Another busy month for the team at Keele University's Centre for Medicines Optimisation, trying to get our antibiotics-themed educational outreach pack (we call them our Actions for Commissioning Teams [ACT] packs) out in time for the winter peak in antibiotic prescribing. This latest ACT pack actually addressed three 'antibiotics-related' QIPP topics from the medicines and prescribing team NICE:
- Antibiotic prescribing, in particular the use of broad-spectrum antibiotics
- Three-day trimethoprim for uncomplicated UTIs in women
- Minocycline for acne
Our latest Monthly Script newsletter has also just been published (an 'open-access' version of the Monthly Script is available on our website). In this latest newsletter, we highlight the recent update to the NICE guideline on Urinary Incontinence in women. The updated guideline contains several changes concerning treatment-choice, including a new recommendation that immediate-release (I/R) tolterodine and once-daily darifenacin are now also both recommended as first-line antimuscarinics, in addition to I/R oxybutynin, for women with overactive bladder or mixed urinary incontinence).(We note that I/R tolterodine is now available as a lower cost generic and that there is evidence to suggest that it is associated with a lower risk of dry mouth than I/R oxybutynin).

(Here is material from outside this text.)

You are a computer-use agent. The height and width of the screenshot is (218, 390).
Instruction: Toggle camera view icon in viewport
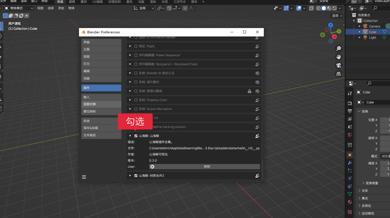(x=338, y=65)
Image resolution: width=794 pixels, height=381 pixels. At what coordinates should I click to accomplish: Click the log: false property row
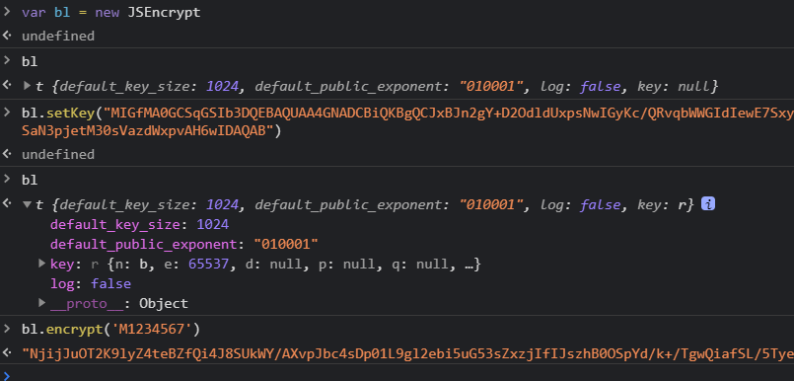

In light of these new recommendations, we took the opportunity to look at current levels of use of these first-line treatments in our subscriber CCGs (calculated as number of items of I/R oxybutynin, I/R tolterodine and darifenacin as a % of antimuscarinic items). Use ranges from 10 to 36% currently across our subscriber CCGs. We also reported current average spend on antimuscarinincs (reported as Net Ingredient Cost [NIC]/antimuscarininc item) and estimated annual savings for CCGs based on a move to the 25th percentile value for NIC/item (amounting to >£200K for some subscriber CCGs).
The Monthly Script also reported findings of the TIOSPIR trial, which appear to offer some reassurance over the safety of tiotropium delivered via the Respimat device for the treatment of COPD. The trial, which was a randomised, double-blind, head-to-head comparison of tiotropium Respimat and triotropium Handihaler, was undertaken following reports of a numerical increase in all-cause mortality with tiotropium Respimat compared with placebo (e.g. link to exisiting MHRA safety advice on tiotropium Respimat). TIOSPIR randomised patients with COPD (n = 17,135) to either tiotropium Respimat (2.5 mcg or 5 mcg once daily) or tiotropium HandiHaler (18 mcg once daily). The primary safety outcome for this study was risk of mortality (non-inferiority analysis). During a mean follow-up of 2.3 years, tiotropium Respimat 2.5 mcg/day and 5 mcg/day were both found tobe non-inferior to tiotropium HandiHaler for risk of mortality (Respimat at a dose of 5 mcg vs. HandiHaler:hazard ratio, 0.96; 95% confidence interval [CI], 0.84 to 1.09; Respimat at a dose of 2.5 mcg vs. HandiHaler: hazard ratio, 1.00; 95% CI, 0.87 to 1.14).
We also highlight a recent analysis of use of lipid lowering drugs for primary prevention of CVD amongst UK General Practices, which suggests that that over half of patients prescribed such treatments do not meet current guideline criteria for treatment. The study also found considerable underuse of the drugs in eligible patients.